通过Code点火器中的Ajax将数据传递到控制器

Question

i am beginner in a code igniter and jquery. i have a textbox in which if user type some thing it displays the data in tooltip from the database.. here in my situation what i want is ... i have a texbox named called "bill no".. what i want is if a user enter bill no in a text box it displays the data against the bill no.. i dont know how can i pass data from controller to view in ajax and then after pass how to show in tooltip here is my code

Bill No:<?php echo form_input($bill_no); ?>
<input type="hidden" class="hiddenUrl"><span class="checkbillno" data-trigger="manual"

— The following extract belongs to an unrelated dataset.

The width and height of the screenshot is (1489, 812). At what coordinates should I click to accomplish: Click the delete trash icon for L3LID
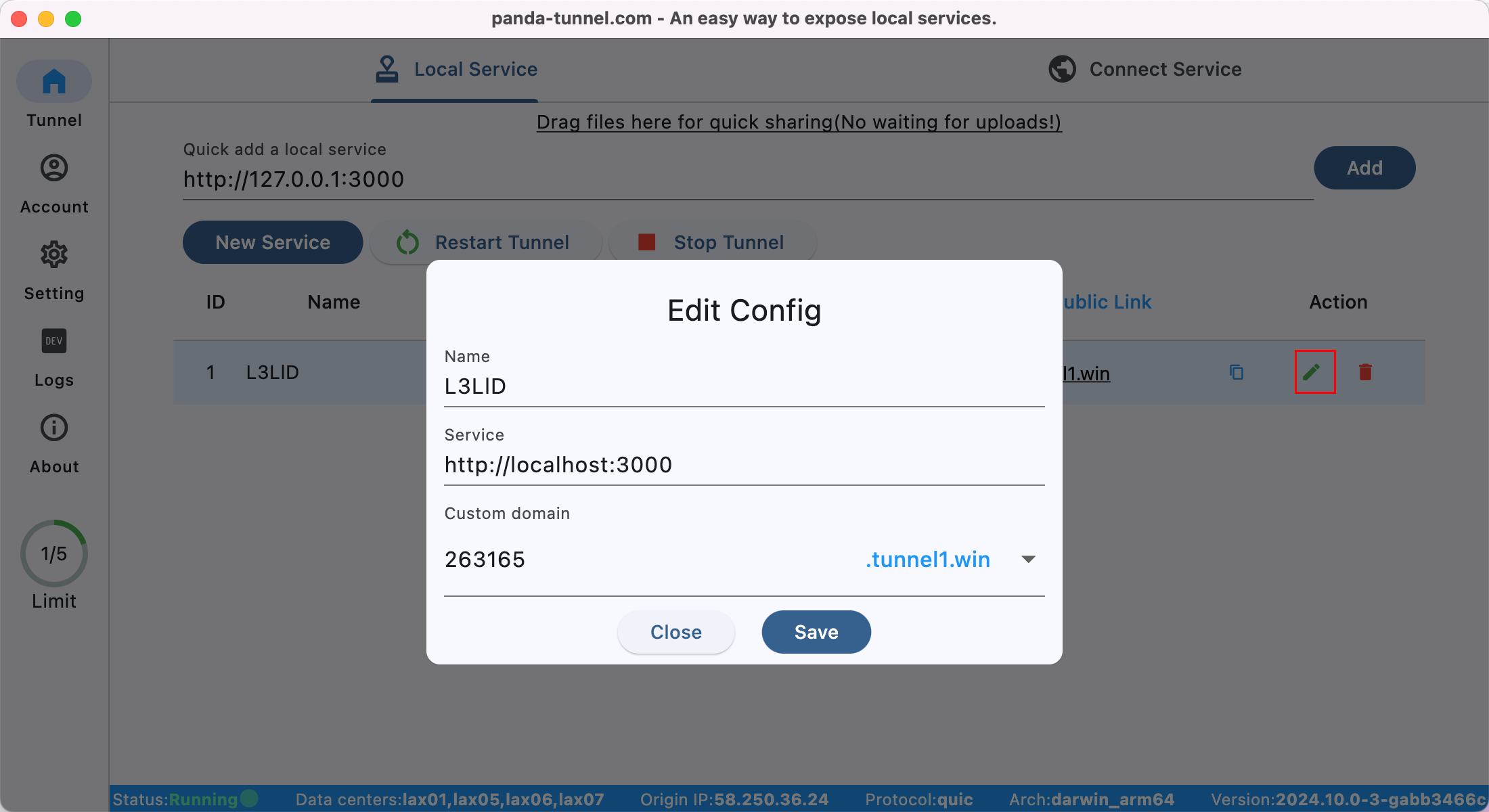(x=1366, y=372)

     data-title="bill no" data-content="here i want to display results"></span> 

my javascript

<script type="text/javascript">

    $(document).ready(function(){

        $('#bill_no').blur(function(){

            if( $('#bill_no').val().length >= 3 )
                {
                  var bill_no = $('#bill_no').val();
                  getResult(bill_no); 
                }
            return false;
        })
        function getResult(billno){
            var baseurl = $('.hiddenUrl').val();
            $('.checkbillno').addClass('preloader');
            $.ajax({
                url : baseurl + 'Controller/checkBillNo/' + billno,
                cache : false,
                success : function(response){
                    $('.checkbillno').removeClass('preloader');
                    if(response == 'userOk')
                        $('.checkbillno').removeClass('preloader');
                    if(response == 'userOk') $('.checkUser').removeClass('userNo').addClass('userOk');
                    else $('.checkUser').removeClass('userOk').addClass('userNo');

                }
            })
        }
    })

here what i am doing is that it simply check the bill no in database and if it is available in the database then it adds the class "userok" otherwise "userfalse".. and here what i want is display data as well as against the bill no..i know how to do this in model but dont know how can i pass from controller to ajax and then it shows the result in tooltip

my controller

function checkBillNo($billno){
    $this->load->model('returnModel');
    $query = $this->returnModel->checkBillNo($billno);

    if($query == 1 ) 
        $data['result'] = $query; //how can i pass this result into view in tooltip... (span class)

    else 
        echo 'userNo';

}

Answer 1

A useful way to manipulate data is to use json in your datatypes:

function getResult(billno){
     var baseurl = $('.hiddenUrl').val();
     $('.checkbillno').addClass('preloader');
     $.ajax({
          url : baseurl + 'Controller/checkBillNo/' + billno,
          cache : false,
          dataType: 'json',
          success : function(response){
               $('.checkbillno').attr('data-content', response.toolTip);
          }
     })
}

Now your js function expects a json encoded array as a response, so in your controller you could do something like the below:

$forToolTip = '';
foreach($query->result() as $row){
    $forToolTip .= $row->key;
}

$result['toolTip'] = $forToolTip;
echo json_encode($result);

Alter variables to match your concept